(Records provided Opens)

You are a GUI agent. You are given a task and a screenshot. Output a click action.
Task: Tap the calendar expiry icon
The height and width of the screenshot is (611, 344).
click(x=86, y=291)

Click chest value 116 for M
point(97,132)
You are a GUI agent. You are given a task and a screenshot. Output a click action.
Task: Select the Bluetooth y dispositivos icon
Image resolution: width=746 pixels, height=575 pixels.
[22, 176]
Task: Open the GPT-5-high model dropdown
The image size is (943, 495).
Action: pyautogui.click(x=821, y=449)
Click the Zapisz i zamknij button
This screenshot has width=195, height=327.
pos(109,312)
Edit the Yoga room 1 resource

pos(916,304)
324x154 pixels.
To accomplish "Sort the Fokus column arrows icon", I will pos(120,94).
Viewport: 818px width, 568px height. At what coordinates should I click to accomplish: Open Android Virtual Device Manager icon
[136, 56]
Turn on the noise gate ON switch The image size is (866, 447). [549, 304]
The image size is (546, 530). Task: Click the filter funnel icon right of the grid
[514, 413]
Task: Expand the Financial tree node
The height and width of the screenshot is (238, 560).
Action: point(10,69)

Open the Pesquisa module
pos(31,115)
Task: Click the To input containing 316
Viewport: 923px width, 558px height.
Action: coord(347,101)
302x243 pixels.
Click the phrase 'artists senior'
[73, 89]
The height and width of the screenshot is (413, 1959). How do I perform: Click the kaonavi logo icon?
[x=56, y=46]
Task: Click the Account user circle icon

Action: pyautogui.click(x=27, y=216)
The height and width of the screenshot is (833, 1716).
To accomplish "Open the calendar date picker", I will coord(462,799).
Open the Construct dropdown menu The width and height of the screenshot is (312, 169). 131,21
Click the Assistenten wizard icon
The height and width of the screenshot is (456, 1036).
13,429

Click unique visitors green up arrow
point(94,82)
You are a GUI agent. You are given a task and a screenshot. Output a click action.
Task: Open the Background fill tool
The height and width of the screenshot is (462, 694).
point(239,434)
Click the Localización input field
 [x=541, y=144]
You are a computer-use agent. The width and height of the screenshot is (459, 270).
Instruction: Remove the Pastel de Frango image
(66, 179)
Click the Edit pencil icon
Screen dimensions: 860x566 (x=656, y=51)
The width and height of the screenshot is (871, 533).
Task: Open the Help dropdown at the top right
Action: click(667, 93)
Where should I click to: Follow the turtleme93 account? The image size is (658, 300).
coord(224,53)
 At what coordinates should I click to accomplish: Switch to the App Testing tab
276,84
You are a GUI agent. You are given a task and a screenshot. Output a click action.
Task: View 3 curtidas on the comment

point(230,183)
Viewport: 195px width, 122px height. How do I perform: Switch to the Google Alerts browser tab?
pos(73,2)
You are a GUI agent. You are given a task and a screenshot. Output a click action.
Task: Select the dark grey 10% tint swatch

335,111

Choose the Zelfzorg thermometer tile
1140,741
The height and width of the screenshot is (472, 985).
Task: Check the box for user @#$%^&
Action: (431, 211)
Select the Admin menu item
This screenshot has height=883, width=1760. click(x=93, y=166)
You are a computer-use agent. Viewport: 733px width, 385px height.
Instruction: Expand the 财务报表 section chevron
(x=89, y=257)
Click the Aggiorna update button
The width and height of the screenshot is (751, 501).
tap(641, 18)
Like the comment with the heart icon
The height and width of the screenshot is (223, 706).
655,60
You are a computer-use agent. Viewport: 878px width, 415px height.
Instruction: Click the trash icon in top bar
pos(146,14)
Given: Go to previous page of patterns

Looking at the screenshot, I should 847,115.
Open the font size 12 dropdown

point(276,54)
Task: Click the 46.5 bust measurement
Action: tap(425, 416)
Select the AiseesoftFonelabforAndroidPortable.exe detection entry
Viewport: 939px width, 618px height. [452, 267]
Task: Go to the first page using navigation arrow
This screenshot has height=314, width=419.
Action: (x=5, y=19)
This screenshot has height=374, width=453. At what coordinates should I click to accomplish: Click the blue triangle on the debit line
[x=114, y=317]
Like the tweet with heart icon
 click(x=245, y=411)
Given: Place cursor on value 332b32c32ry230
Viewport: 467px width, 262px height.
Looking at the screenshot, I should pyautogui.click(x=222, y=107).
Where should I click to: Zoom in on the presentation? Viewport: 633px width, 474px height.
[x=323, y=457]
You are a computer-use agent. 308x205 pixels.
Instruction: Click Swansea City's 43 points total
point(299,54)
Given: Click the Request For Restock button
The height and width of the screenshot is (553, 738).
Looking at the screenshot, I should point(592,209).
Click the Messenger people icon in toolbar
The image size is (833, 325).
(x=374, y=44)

(Records provided Closes)

Each line of the data is to be restated exactly.

Solution below ▸
You are a GUI agent. You are given a task and a screenshot. Output a click action.
Task: Tap the calendar expiry icon
The height and width of the screenshot is (611, 344).
click(x=86, y=291)

Click chest value 116 for M
point(97,132)
You are a GUI agent. You are given a task and a screenshot. Output a click action.
Task: Select the Bluetooth y dispositivos icon
Image resolution: width=746 pixels, height=575 pixels.
[22, 176]
Task: Open the GPT-5-high model dropdown
The image size is (943, 495).
Action: pyautogui.click(x=821, y=449)
Click the Zapisz i zamknij button
This screenshot has width=195, height=327.
pos(109,312)
Edit the Yoga room 1 resource

pos(916,304)
324x154 pixels.
To accomplish "Sort the Fokus column arrows icon", I will pos(120,94).
Viewport: 818px width, 568px height. At what coordinates should I click to accomplish: Open Android Virtual Device Manager icon
[136, 56]
Turn on the noise gate ON switch The image size is (866, 447). [549, 304]
The image size is (546, 530). Task: Click the filter funnel icon right of the grid
[514, 413]
Task: Expand the Financial tree node
The height and width of the screenshot is (238, 560).
Action: point(10,69)

Open the Pesquisa module
pos(31,115)
Task: Click the To input containing 316
Viewport: 923px width, 558px height.
Action: coord(347,101)
302x243 pixels.
Click the phrase 'artists senior'
[73, 89]
The height and width of the screenshot is (413, 1959). How do I perform: Click the kaonavi logo icon?
[x=56, y=46]
Task: Click the Account user circle icon

Action: pyautogui.click(x=27, y=216)
The height and width of the screenshot is (833, 1716).
To accomplish "Open the calendar date picker", I will coord(462,799).
Open the Construct dropdown menu The width and height of the screenshot is (312, 169). 131,21
Click the Assistenten wizard icon
The height and width of the screenshot is (456, 1036).
13,429

Click unique visitors green up arrow
point(94,82)
You are a GUI agent. You are given a task and a screenshot. Output a click action.
Task: Open the Background fill tool
The height and width of the screenshot is (462, 694).
point(239,434)
Click the Localización input field
 [x=541, y=144]
You are a computer-use agent. The width and height of the screenshot is (459, 270).
Instruction: Remove the Pastel de Frango image
(66, 179)
Click the Edit pencil icon
Screen dimensions: 860x566 (x=656, y=51)
The width and height of the screenshot is (871, 533).
Task: Open the Help dropdown at the top right
Action: click(667, 93)
Where should I click to: Follow the turtleme93 account? The image size is (658, 300).
coord(224,53)
 At what coordinates should I click to accomplish: Switch to the App Testing tab
276,84
You are a GUI agent. You are given a task and a screenshot. Output a click action.
Task: View 3 curtidas on the comment

point(230,183)
Viewport: 195px width, 122px height. How do I perform: Switch to the Google Alerts browser tab?
pos(73,2)
You are a GUI agent. You are given a task and a screenshot. Output a click action.
Task: Select the dark grey 10% tint swatch

335,111

Choose the Zelfzorg thermometer tile
1140,741
The height and width of the screenshot is (472, 985).
Task: Check the box for user @#$%^&
Action: (431, 211)
Select the Admin menu item
This screenshot has height=883, width=1760. click(x=93, y=166)
You are a computer-use agent. Viewport: 733px width, 385px height.
Instruction: Expand the 财务报表 section chevron
(x=89, y=257)
Click the Aggiorna update button
The width and height of the screenshot is (751, 501).
tap(641, 18)
Like the comment with the heart icon
The height and width of the screenshot is (223, 706).
655,60
You are a computer-use agent. Viewport: 878px width, 415px height.
Instruction: Click the trash icon in top bar
pos(146,14)
Given: Go to previous page of patterns

Looking at the screenshot, I should 847,115.
Open the font size 12 dropdown

point(276,54)
Task: Click the 46.5 bust measurement
Action: tap(425, 416)
Select the AiseesoftFonelabforAndroidPortable.exe detection entry
Viewport: 939px width, 618px height. [452, 267]
Task: Go to the first page using navigation arrow
This screenshot has height=314, width=419.
Action: (x=5, y=19)
This screenshot has height=374, width=453. At what coordinates should I click to accomplish: Click the blue triangle on the debit line
[x=114, y=317]
Like the tweet with heart icon
 click(x=245, y=411)
Given: Place cursor on value 332b32c32ry230
Viewport: 467px width, 262px height.
Looking at the screenshot, I should pyautogui.click(x=222, y=107).
Where should I click to: Zoom in on the presentation? Viewport: 633px width, 474px height.
[x=323, y=457]
You are a computer-use agent. 308x205 pixels.
Instruction: Click Swansea City's 43 points total
point(299,54)
Given: Click the Request For Restock button
The height and width of the screenshot is (553, 738).
Looking at the screenshot, I should point(592,209).
Click the Messenger people icon in toolbar
The image size is (833, 325).
(x=374, y=44)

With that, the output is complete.